Alexion’s “Letter from the leadership and compensation committee chair” included into the Proxy Statement, which solicits shareholder votes for the 2019 Annual Meeting states that “The Board of Directors, the leadership team and our employees are all committed to deliver value to our patients, and through this, deliver long-term value for our shareholders.” In practice, “value delivered to patients” is not part of a contractual incentive system: 65% of Annual Cash Incentive Compensation for executives at Alexion is based on financial metrics including Revenue, Operating Margin, Earnings Per Share, and Free Cash Flow, further 35% of our goals based on strategic objectives (strong commercial performance, improved operating margins, receipt of marketing approval) [21]. No “value delivered to patients” metrics, such as number of patients treated, clinical value added, or quality-adjusted life-years gained are included. Similarly, further up in the financing chain only financial metrics are used by investment managers to formally assess drug development companies, by asset owners executives (such as pension fund investment staff) to formally assess their investment managers, and by the asset owners bards to formally assess their own executives.

With four levels of intermediaries involved, the preferences of the ultimate capital providers may be subverted by the preferences of the intermediaries themselves. This can lead to financial underwriting of business practices that may not represent the interests of savers providing the capital. Healthcare sector investing is a case in point. Trillions of dollars in pension assets are domiciles in high-income countries whose citizens have democratically voted on healthcare systems based on a solidarity principle, whereby a person’s health insurance premium does not depend on their state of health. The goal of such healthcare systems is to ensure universal coverage. In contrast to the provision of healthcare, the provision of healthcare technology is market-based with no embedded solidarity principle. Accordingly, a drug company may find it optimal to set such a price to its products that would exclude some patients from access, while maximising the total revenue from other patients (in other jurisdictions). This can lead to a contradictory situation where the same person is financing - via her tax contributions - a government seeking to ensure universal healthcare provision,Footnote 6 and at the same time is financing - via her pension contributions - corporations expressly employing limited access pricing strategies as a way of maximising profits.
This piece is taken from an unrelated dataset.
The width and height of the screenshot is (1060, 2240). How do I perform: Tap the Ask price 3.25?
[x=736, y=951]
Implications for fiduciary duty

As governments in high-income countries incentivise or mandate retirement savings, the cost considerations of administering these savings result in pooling and centralisation. Assets under management of individual funds reviewed in Table 2 range from $20 billion to $500 billion (to put this in perspective, recall that the entire global volume of biomedical R&D investment annually is $265 billion, approximately equal to the CPPIB assets under management). Investment managers - private firms whom asset owners, such as CPPIB, contract to manage their assets - are more concentrated still. The largest such providers of investment management services are BlackRock, a firm that manages $5+ trillion (of which $2.6 trillion is in shares of stock-exchange-listed companies), and Vanguard, managing $4 trillion (of which $2.2 trillion is in sharesFootnote 7). BlackRock is employed, among others, by CPPIB, NZ Super Fund and West Yorkshire Pension Fund (UK). An example of Vanguard’s institutional client is the California State Teachers’ Retirement System (CalSTRS) [42].
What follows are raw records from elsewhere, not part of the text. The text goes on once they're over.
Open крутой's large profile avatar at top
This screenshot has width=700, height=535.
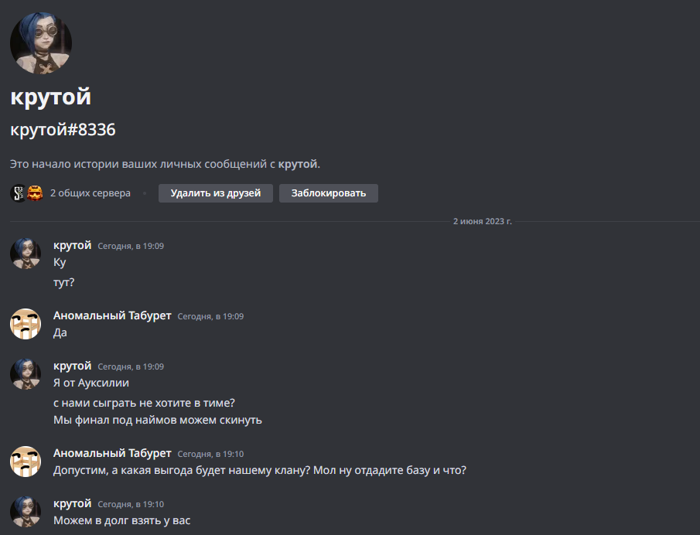coord(41,43)
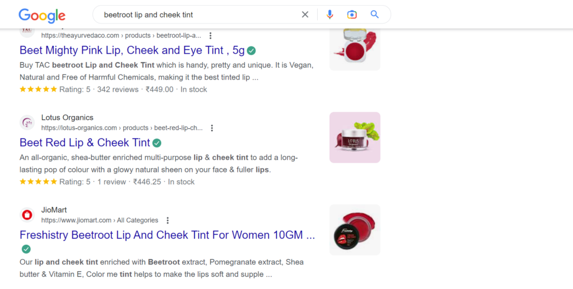This screenshot has height=289, width=573.
Task: Click the search box text field
Action: [x=199, y=15]
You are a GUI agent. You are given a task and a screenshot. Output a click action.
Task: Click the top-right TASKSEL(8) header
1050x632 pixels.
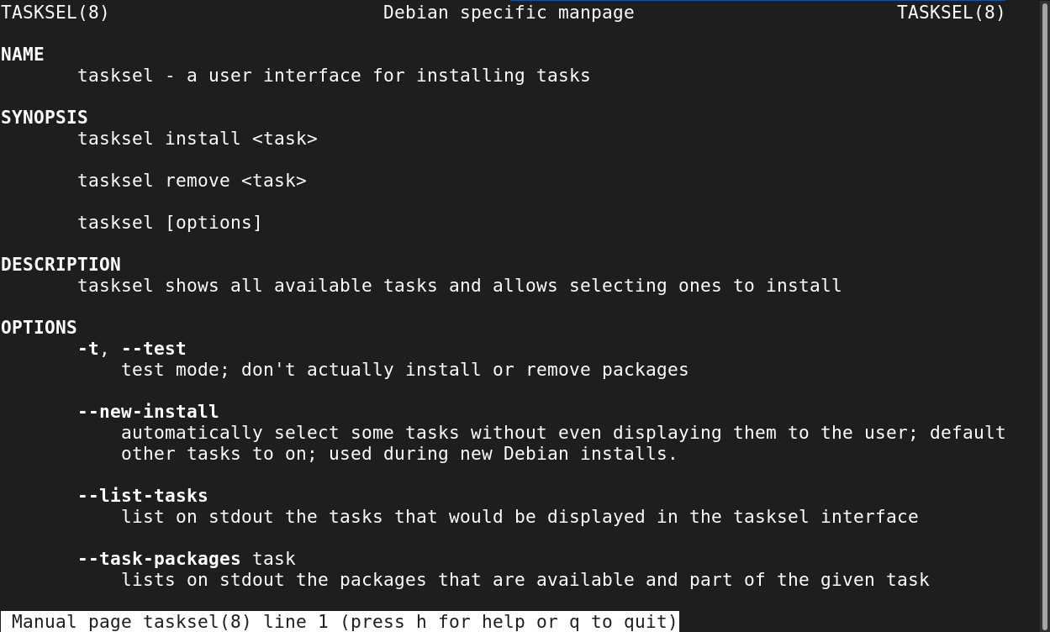point(951,13)
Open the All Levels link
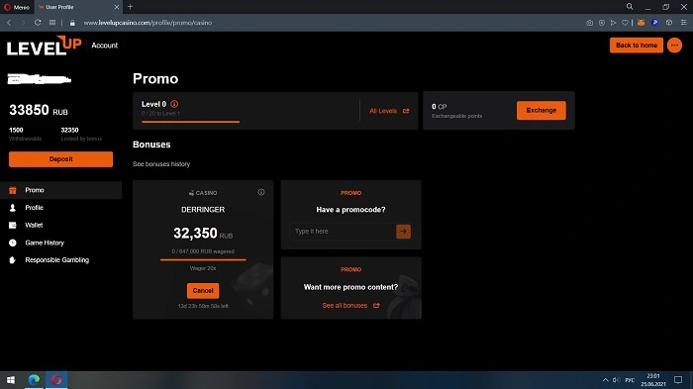693x389 pixels. [x=389, y=111]
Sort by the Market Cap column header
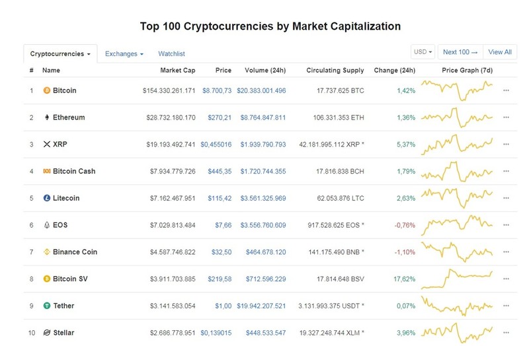 click(x=177, y=70)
BlackRock and Vanguard, together with the third largest investment manager, State Street, (the “Big Three”) collectively represent an average of 25% of the shares voted in director elections at 500 largest US-based companies that constitute S&P 500 stock market index [34, 35]. S&P 500 includes 8 biotechnology (Alexion Pharmaceuticals among them) and 9 pharmaceutical companies producing human medicines. The Big Three thereby have more power over the state and the future of healthcare and biomedical science than the National Institutes of Health and the European Commission. While the latter two are under untiring scrutiny of the medical and scientific communities, the former two remain in the shadows. The Big Three and Vanguard are “passive” investors that closely follow market-capitalisation-based stock market indices and use private “engagements” as a preferred tool of exercising corporate control. For instance, during the year ending in mid-2015, BlackRock and Vanguard performed over 1500 and 800 private “engagements” with companies held in its portfolio respectively [43]. It is not possible to audit such private engagements.
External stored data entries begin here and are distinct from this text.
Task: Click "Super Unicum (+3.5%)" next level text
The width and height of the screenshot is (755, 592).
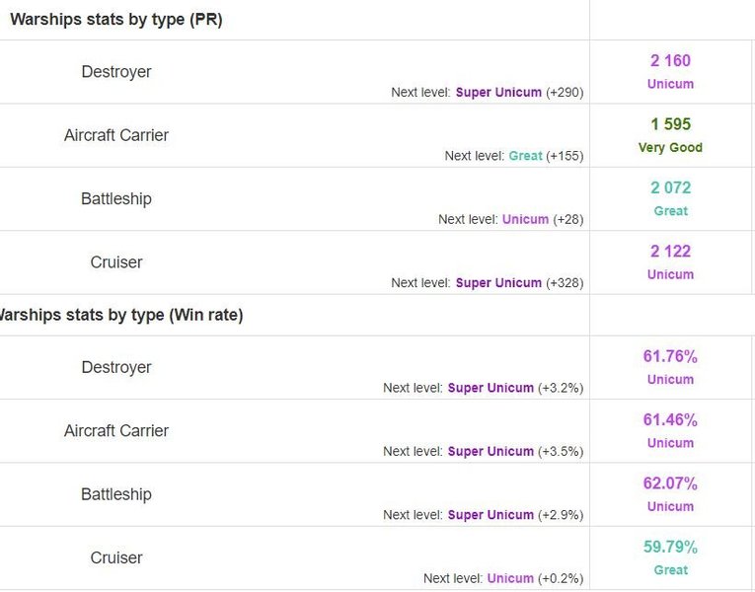Action: [x=515, y=451]
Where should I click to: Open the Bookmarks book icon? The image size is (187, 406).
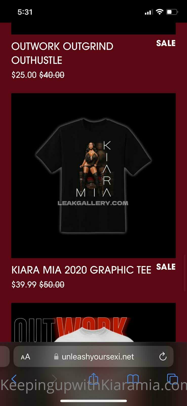[x=133, y=379]
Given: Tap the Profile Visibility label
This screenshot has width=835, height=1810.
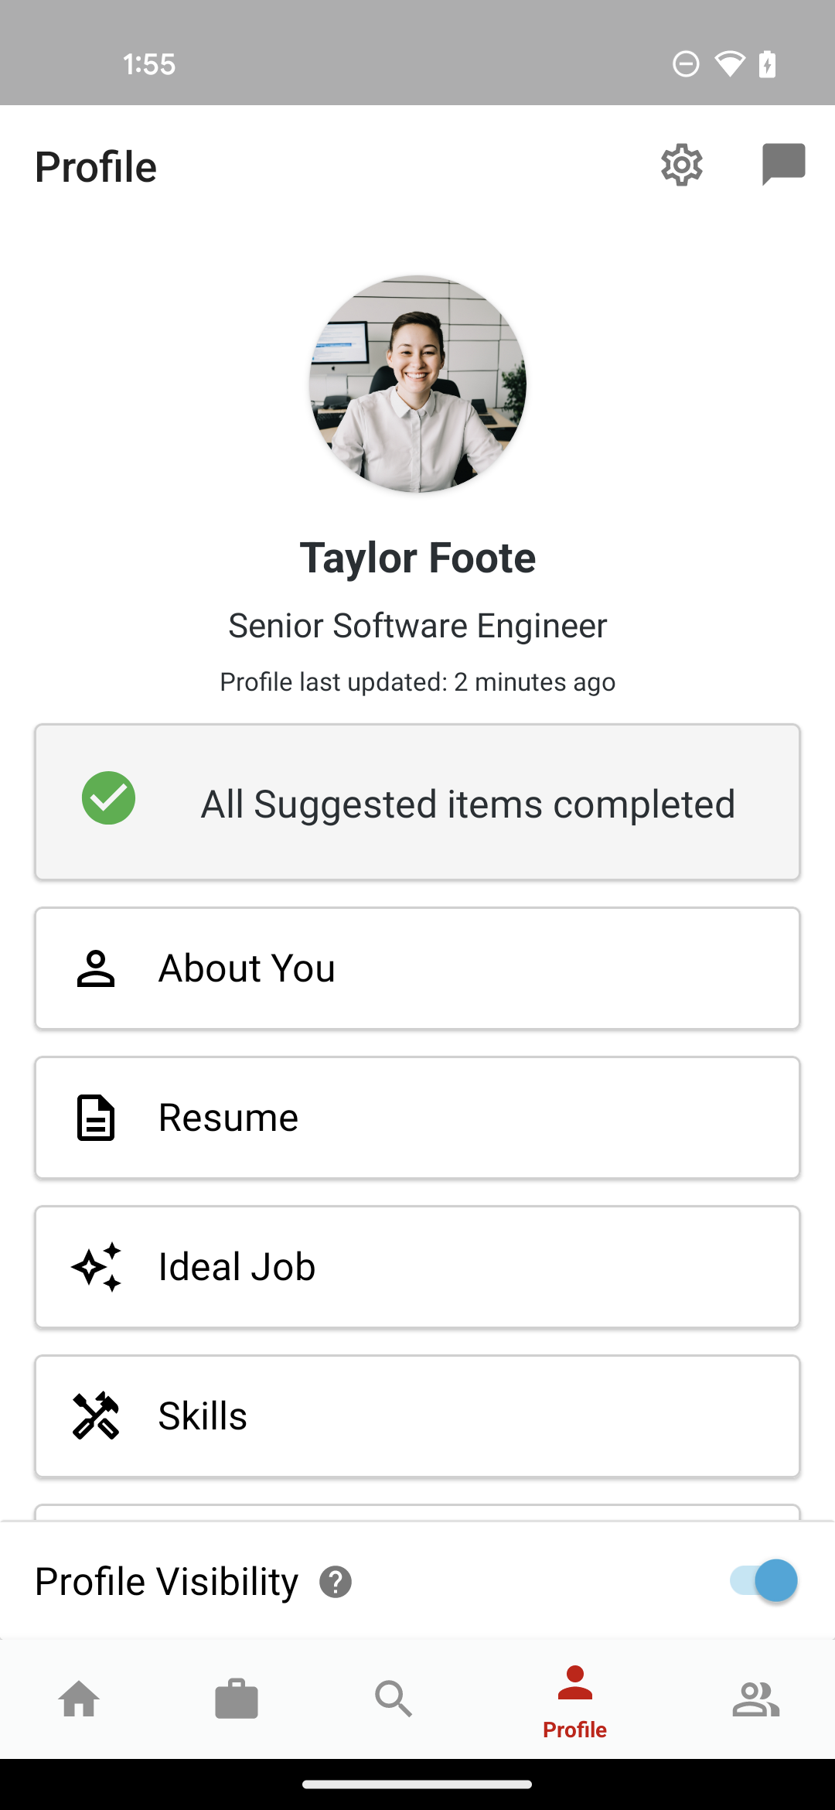Looking at the screenshot, I should [x=167, y=1582].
Responsible stewardship practiced by investment management firms, which includes engagements and other forms of shareholder activism, is driven by the fiduciary duty of institutional asset owners that allocate capital to investment management firms. Fiduciary duty - a responsibility of the asset managers to act in the interests of the beneficiaries - has no legal definition [36, 37]. Traditionally, corporate directors and asset managers have both perceived themselves to have a fiduciary duty to maximise shareholder value [38]. More recently, communications by some of the largest retirement scheme managers suggest broadening of the interpretation of what fiduciary duty actually entails. The strict definitions of mid-2000s: “Our investment mission and fiduciary duty are, in part, to maximize returns without undue risk of loss” are challenged by more comprehensive discourses: “As stewards of other peoples’ money, we are sensibly bound by a mandate to maximise risk-adjusted returns. When interpreted narrowly, such mandates preclude the involvement of institutional investors in activities that do not directly influence the portfolio’s bottom line since this could constitute a breach of fiduciary duty. However, a longer-term perspective on the task before us provides both the rationale and the imperative to act on making capitalism more inclusive”.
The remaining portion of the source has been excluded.